Once in a while, I ring up a customer at the cafe where I work and wince at the cost.  I almost feel apologetic when I tell them their large mocha will cost $3.65.  Interestingly, the cashier at the cafe I’m hanging out at today (another cafe in the same neighborhood which shall remain nameless) just had the same reaction when I bought a snack that cost $1.98.  She even said, “I’m sorry.  I thought it would be like eighty-five cents.”

Similarly, in church this past Sunday, I found myself worrying about how people perceived the service.  Were the songs too unfamiliar and difficult?  The sermon too intellectual?  The call for tithes and offerings too direct?  Just as I apologetically ring up the register for a large mocha, I wince when I tell people how much it will cost them to follow Jesus.  But, put simply, the church in a post-Christendom culture can’t afford to apologize for the costs of following Jesus.

I think the fact we do apologize, though, is symptomatic of two things:  First, we don’t really believe that what we have is worth that much.  At the cafe, I’m happy to sell our coffee beans at full price, despite the sticker-shock it may give some customers.  The reason is that I believe it’s worth it to pay that much for high-quality organic fair-trade coffee.  But when it comes to products whose value I doubt, I feel insecure.  How often do we in the church shy away from sharing the cost of discipleship because we ourselves don’t trust that’s worth it?  

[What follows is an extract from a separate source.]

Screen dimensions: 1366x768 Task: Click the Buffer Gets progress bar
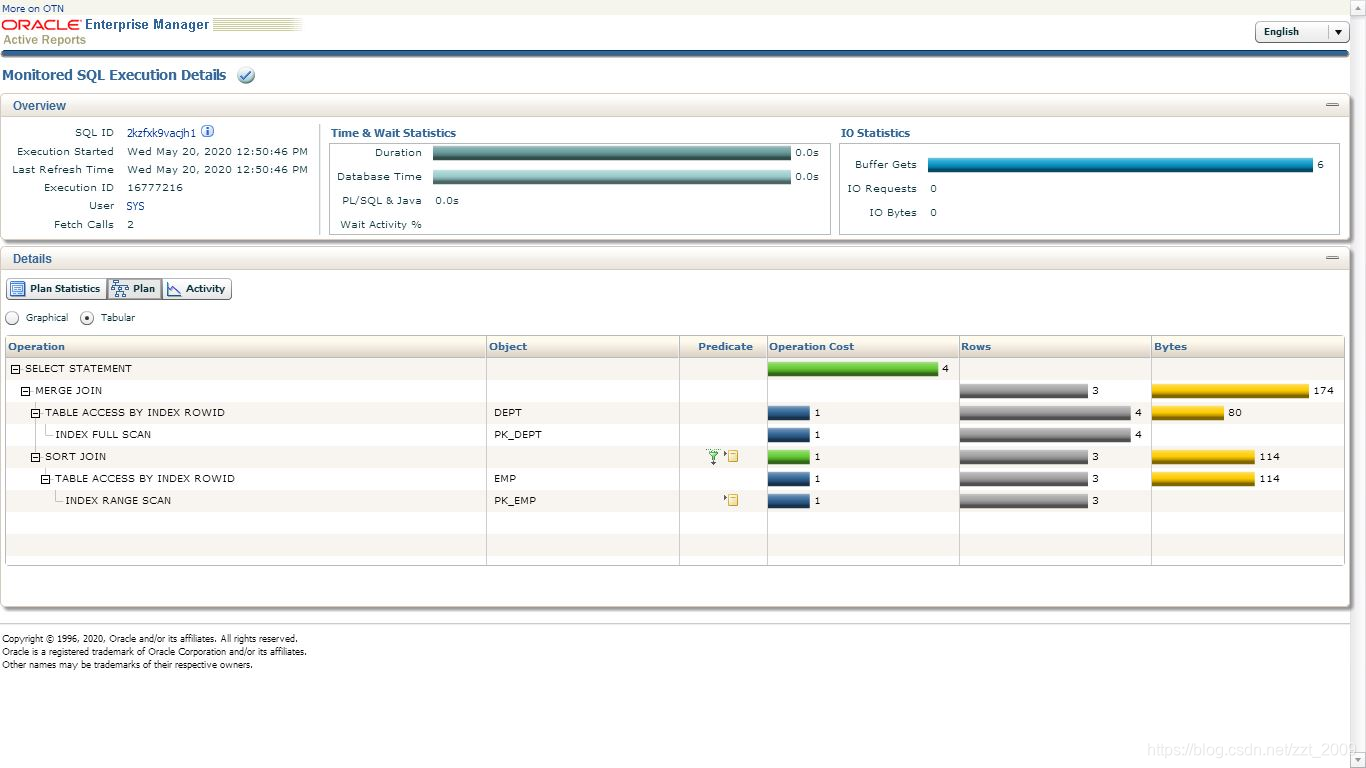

Second, I think our apologies do indicate a genuine concern for others, though it expresses itself in a way that backfires.  Example:  I want people to know how good the smoothies are at our cafe.  They’re expensive, but they’re worth it.  I want people to know how good they are, so when people wince at $3.95 for a smoothie made with freshly-squeezed juice, I instinctively wish I could lower the price to make it accessible.  But, that’s not within my power to do, and to lower the price fairly would require poorer ingredients or smaller quantities.  In the same way, many Christians want to make following Jesus accessible, so they minimize the cost.  Accessibility is good.  Clear communication is good.  But dishonesty about the costs of following Jesus results in anemic churches and weak disciples. 

  1. Anna Jimenez said:

    Chris, this is a great post! I really like what you have to say and I totally agree. It doesn’t do anyone any favors to lie to them or “soften the blow”. The ironic thing, or the beautiful thing, is that following Jesus actually becomes “cheap” the longer you do it. The longer you are following Jesus, the more you realize that you are getting a great deal and that what Jesus gives us far outweighs what we give up.